Is there any reason that the Standard couldn't/shouldn't be written that if an expression is used in a place requiring a compile-time integer constant, then even in cases where the Standard would not otherwise impose any requirements regarding the behavior of that expression, the compiler must either define the behavior of that expression as yielding an integer value with no side-effects, or must issue a diagnostic? So given e.g. int foo=-1<<4; a compiler which defined (-x) << y as equivalent to -(x<<y) could silently yield int foo=-16; but one where that shift would trap...

@supercat 2015-05-18 21:22:41

...must yield a diagnostic? In cases where a compiler would regard an expression as having a well-defined meaning, it would seem annoying to forbid it from making that meaning available in a compile-time constant.

@Ben Voigt 2015-05-18 21:25:22

@supercat: Yes, that would violate the principle of least surprise. Side effects that suddenly disappear depending on the context = highly surprising. And, as mentioned in my answer, it might also violate a requirement of a companion standard.

@Ben Voigt 2015-05-18 21:26:51

@supercat: Also, changing the rules in that way would break SFINAE (see Shafik's answer for an example).

@supercat 2015-05-18 21:34:11

@BenVoigt: Disappearance of side-effects would be highly surprising; my point was that if an implementation says that int x=-1; int y=x<<4; would set y to -16 with no side-effects, then that same implementation should be able to regard (-1)<<4 as a const-expression -16. While there are corner-cases where such a rule could cause different template substitutions, such issues already exist in many other places; for example, if x is a uint32_t constant equal to 0xFFFFFFFFu, then (uint32_t)(x*x) would be a constant on any platform where int was 16 or 32 bits...

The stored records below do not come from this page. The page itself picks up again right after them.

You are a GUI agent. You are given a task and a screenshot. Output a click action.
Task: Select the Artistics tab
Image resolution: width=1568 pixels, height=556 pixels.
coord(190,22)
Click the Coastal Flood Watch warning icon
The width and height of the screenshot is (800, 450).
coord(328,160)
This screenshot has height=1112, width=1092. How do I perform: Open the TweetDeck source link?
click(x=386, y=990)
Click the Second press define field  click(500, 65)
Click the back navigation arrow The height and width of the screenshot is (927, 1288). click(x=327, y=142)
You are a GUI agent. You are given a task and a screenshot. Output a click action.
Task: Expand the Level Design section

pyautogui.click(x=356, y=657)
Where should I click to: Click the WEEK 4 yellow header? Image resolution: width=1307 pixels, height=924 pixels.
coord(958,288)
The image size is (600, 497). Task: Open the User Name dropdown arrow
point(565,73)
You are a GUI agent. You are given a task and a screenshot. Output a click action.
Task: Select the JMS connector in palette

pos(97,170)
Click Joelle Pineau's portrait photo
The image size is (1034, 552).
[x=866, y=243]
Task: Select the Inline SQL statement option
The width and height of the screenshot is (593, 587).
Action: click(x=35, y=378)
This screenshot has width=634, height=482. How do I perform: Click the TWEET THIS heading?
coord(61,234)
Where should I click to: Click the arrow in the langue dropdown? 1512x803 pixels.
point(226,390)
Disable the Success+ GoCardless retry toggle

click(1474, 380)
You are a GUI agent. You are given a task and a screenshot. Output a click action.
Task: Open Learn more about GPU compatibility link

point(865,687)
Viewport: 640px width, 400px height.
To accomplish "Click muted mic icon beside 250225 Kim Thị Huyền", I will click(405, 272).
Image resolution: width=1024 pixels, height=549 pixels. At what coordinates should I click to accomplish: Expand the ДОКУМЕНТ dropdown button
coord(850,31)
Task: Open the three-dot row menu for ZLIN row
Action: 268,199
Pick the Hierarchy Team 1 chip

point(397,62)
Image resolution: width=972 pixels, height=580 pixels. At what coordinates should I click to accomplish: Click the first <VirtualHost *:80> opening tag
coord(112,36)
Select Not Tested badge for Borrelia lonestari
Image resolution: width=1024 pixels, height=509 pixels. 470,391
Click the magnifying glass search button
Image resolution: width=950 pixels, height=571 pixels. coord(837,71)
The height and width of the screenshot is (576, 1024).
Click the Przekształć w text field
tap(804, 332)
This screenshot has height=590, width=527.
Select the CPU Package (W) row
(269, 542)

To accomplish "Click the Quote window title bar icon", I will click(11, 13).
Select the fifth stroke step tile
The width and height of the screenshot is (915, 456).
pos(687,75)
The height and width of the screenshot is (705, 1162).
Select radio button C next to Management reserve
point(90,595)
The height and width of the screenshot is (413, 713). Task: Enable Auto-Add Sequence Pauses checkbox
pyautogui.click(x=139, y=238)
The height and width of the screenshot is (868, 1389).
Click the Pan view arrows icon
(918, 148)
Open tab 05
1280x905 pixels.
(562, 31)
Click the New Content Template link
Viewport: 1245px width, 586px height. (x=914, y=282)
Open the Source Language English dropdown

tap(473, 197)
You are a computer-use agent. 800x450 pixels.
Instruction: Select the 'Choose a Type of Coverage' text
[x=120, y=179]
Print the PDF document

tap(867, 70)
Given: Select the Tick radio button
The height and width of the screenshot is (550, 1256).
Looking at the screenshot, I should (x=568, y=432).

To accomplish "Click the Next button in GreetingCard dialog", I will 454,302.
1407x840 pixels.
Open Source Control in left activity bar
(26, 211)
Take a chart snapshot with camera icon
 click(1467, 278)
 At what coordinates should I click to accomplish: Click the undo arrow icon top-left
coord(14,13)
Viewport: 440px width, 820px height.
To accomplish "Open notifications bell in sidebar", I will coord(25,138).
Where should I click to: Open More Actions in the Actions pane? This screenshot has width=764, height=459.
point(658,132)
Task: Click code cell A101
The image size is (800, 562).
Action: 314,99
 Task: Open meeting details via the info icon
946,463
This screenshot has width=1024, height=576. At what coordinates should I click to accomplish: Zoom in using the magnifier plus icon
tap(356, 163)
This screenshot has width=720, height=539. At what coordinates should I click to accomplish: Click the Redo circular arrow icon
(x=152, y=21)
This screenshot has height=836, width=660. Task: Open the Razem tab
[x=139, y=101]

@supercat 2015-05-18 21:35:41

...or larger than 64 bits, but be Undefined Behavior on platforms where int was between 40 and 64 bits. I would posit that allowing implementations to yield a value of 1 from that expression regardless of the size of int is more helpful than having the behavior depend on the size of int.

@Shafik Yaghmour 2015-05-19 14:16:34

@supercat see my updated answer, at least in the case of implementation adding constexpr to standard library functions, the committee found breaking SFINAE to be undesirable and hence forbid it in this case.

@supercat 2015-05-19 14:54:16

@ShafikYaghmour: IMHO, the Standard should split "forbidden" behavior and "optionally-defined" behavior (which would be a good thing for the language in other ways too) and say that if expressions have a well-defined mathematical meaning, even if Standard would not normally require implementations to calculate them, then an implementation may regard such compile-time expressions of that form as constant if such expressions would also be calculated correctly at run-time. Since various platforms could have different successful substitutions for various reason including the size of int...

@supercat 2015-05-19 14:58:07

...it could be advantageous to allow template substitution in cases where a platform would be able to handle certain constructs even though the Standard would not otherwise require it. In any case, if substitution is disallowed when it would result in Undefined Behavior, that would imply that the term "Undefined Behavior" means something other than "behavior over which the Standard imposes no requirements".

@Ben Voigt 2015-05-19 15:07:30

@supercat "it could be advantageous to allow template substitution in cases where a platform would be able to handle certain constructs"... No, not really. The value to developers of portable software of requiring diagnostics for undefined behavior in certain contexts far outweighs the value of silently working slightly more efficiently, until it doesn't work at all. C++ has never been a "Do What I Mean" language, if that is the philosophy you desire, then there are many other languages that better meet your needs.